Roma, 11 mar. (askanews) – Grandi muraglie anti-tsunami, barriere, paesi ricostruiti. La parte costiera del Tohoku – la regione del Giappone colpita dal terremoto-tsunami-incidente nucleare dell’11 marzo 2011 – è tornata, pur tra mille difficoltà, in parte alla vita. Tuttavia il ricordo, a 15 anni dal triplo disastro che provocò migliaia tra morti e dispersi, non è ancora impallidito. Anche perché, a tenerlo a galla, continua la lenta, balbettante e incerta operazione di messa in sicurezza e smantellamento della centrale nucleare Fukushima-1 (Fukushima Daiichi), la cui conclusione viene sempre più spostata in là nel tempo.

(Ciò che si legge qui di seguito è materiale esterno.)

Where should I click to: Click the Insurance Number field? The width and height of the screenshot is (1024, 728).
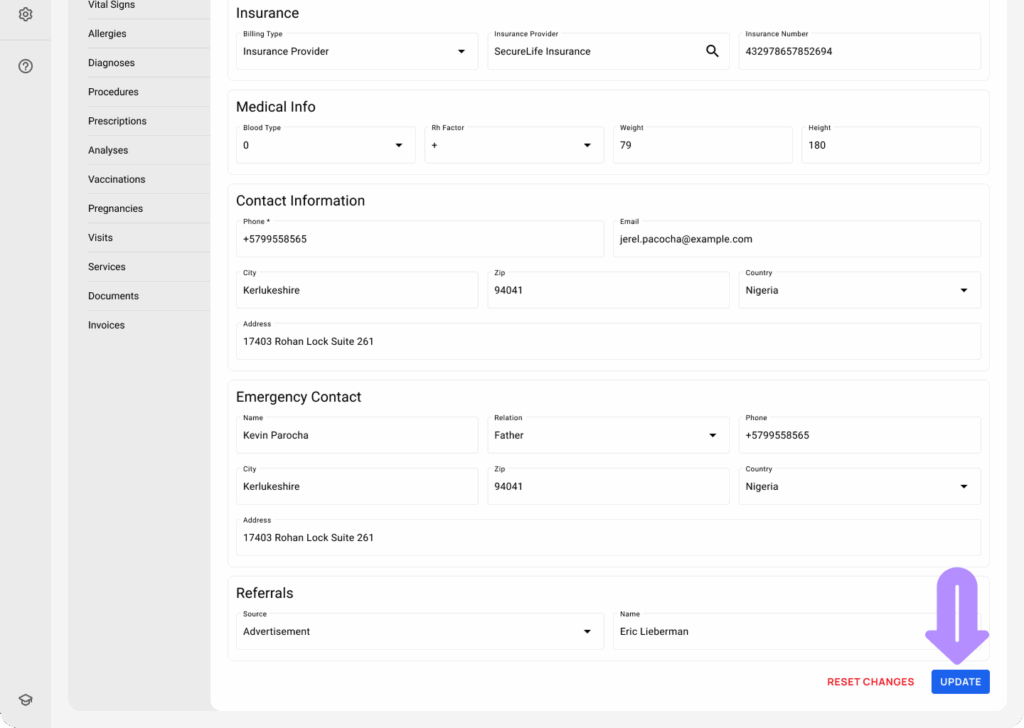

Il sisma di magnitudo 9.0, seguito dal gigantesco tsunami e dalla fusione dei reattori della centrale nucleare di Fukushima Daiichi, causò oltre 22mila tra morti e dispersi. La cerimonia principale per commemorare il triplo disastro si è svolta nella prefettura di Fukushima, alla presenza della prima ministra Sanae Takaichi. Dal 2022 il governo centrale ha cessato di organizzare le commemorazioni ufficiali a Tokyo.
Familiari delle vittime si sono riuniti fin dalle prime ore del mattino anche presso le rovine della scuola elementare Okawa a Ishinomaki, nella prefettura di Miyagi, dove lo tsunami provocò la morte di 84 tra studenti e insegnanti. Allo stesso modo, in tutta la regione si sono tenute cerimonie più piccole, ma non meno sentite. A Odaka, all’ombra della centrale teatro del peggiore incidente nucleare dai tempi di Cernobyl, residenti hanno pregato e hanno ascoltato le note suonate da musicisti internazionali – italiani, taiwanesi, tedeschi – che hanno voluto commemorare in segno di amicizia e vicinanza un momento che ha decimato la piccola comunità.